*** EXERCISE MATERIAL Section Begins ***

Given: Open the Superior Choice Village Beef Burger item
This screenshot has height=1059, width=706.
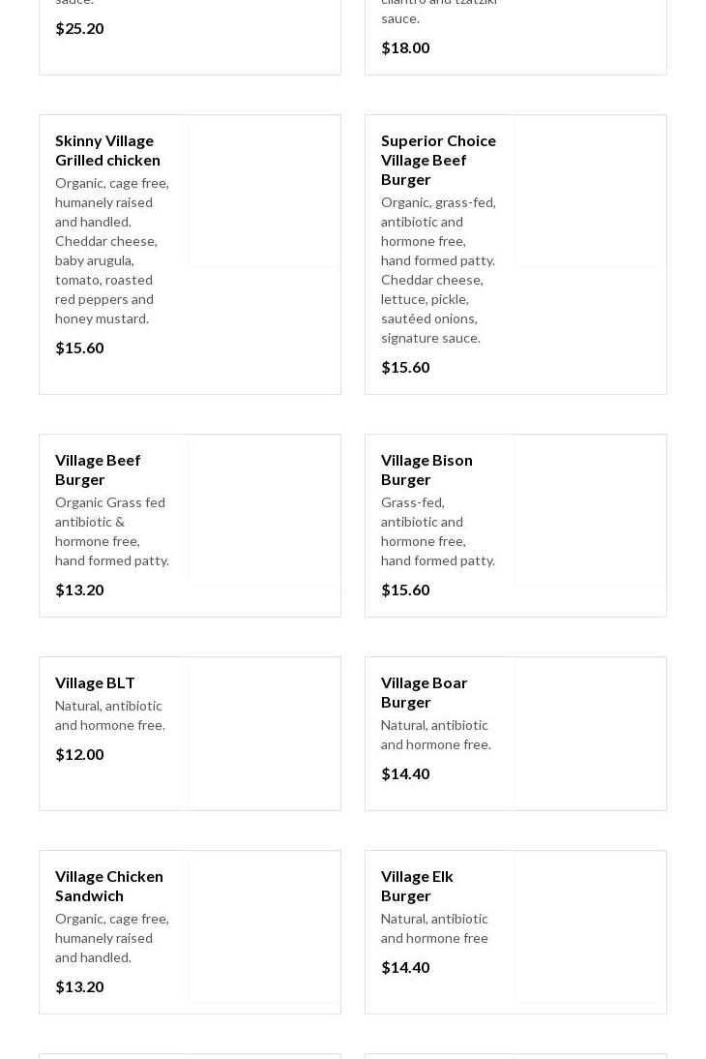Looking at the screenshot, I should pyautogui.click(x=438, y=160).
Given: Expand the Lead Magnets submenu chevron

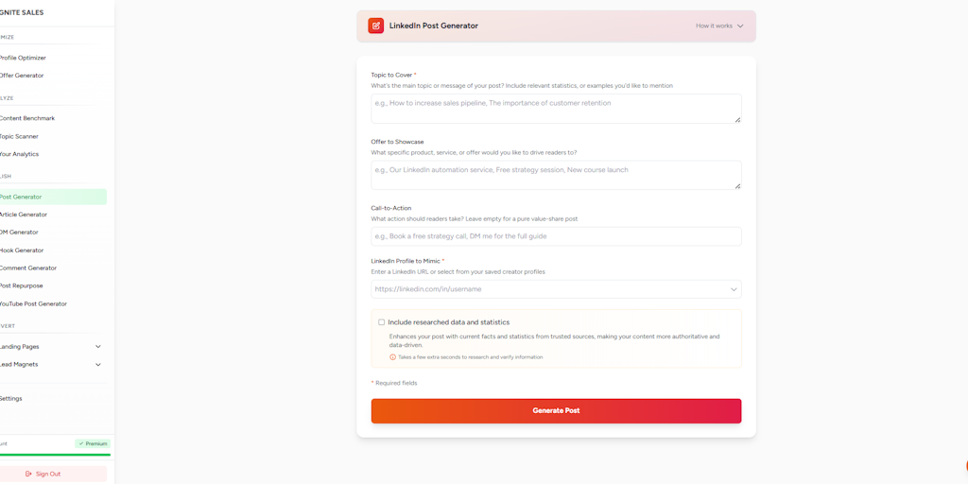Looking at the screenshot, I should pos(97,364).
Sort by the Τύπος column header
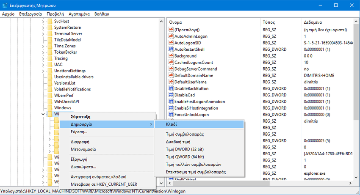This screenshot has width=360, height=195. (x=269, y=22)
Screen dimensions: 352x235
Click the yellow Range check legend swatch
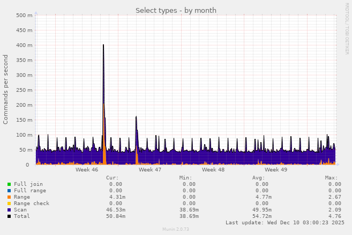(9, 203)
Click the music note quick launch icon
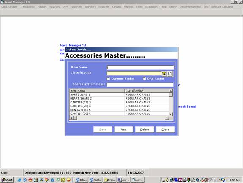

*** EXERCISE MATERIAL Section Ends ***

EXERCISE DETAILS:
Line by line, restate the data above exactly as it stands, minus the pictures.

RESPONSE TO THIS TASK:
Given: Open the Superior Choice Village Beef Burger item
This screenshot has height=1059, width=706.
Looking at the screenshot, I should pyautogui.click(x=438, y=160).
Given: Expand the Lead Magnets submenu chevron

Looking at the screenshot, I should pos(97,364).
Sort by the Τύπος column header
This screenshot has width=360, height=195. (x=269, y=22)
Screen dimensions: 352x235
Click the yellow Range check legend swatch
(9, 203)
Click the music note quick launch icon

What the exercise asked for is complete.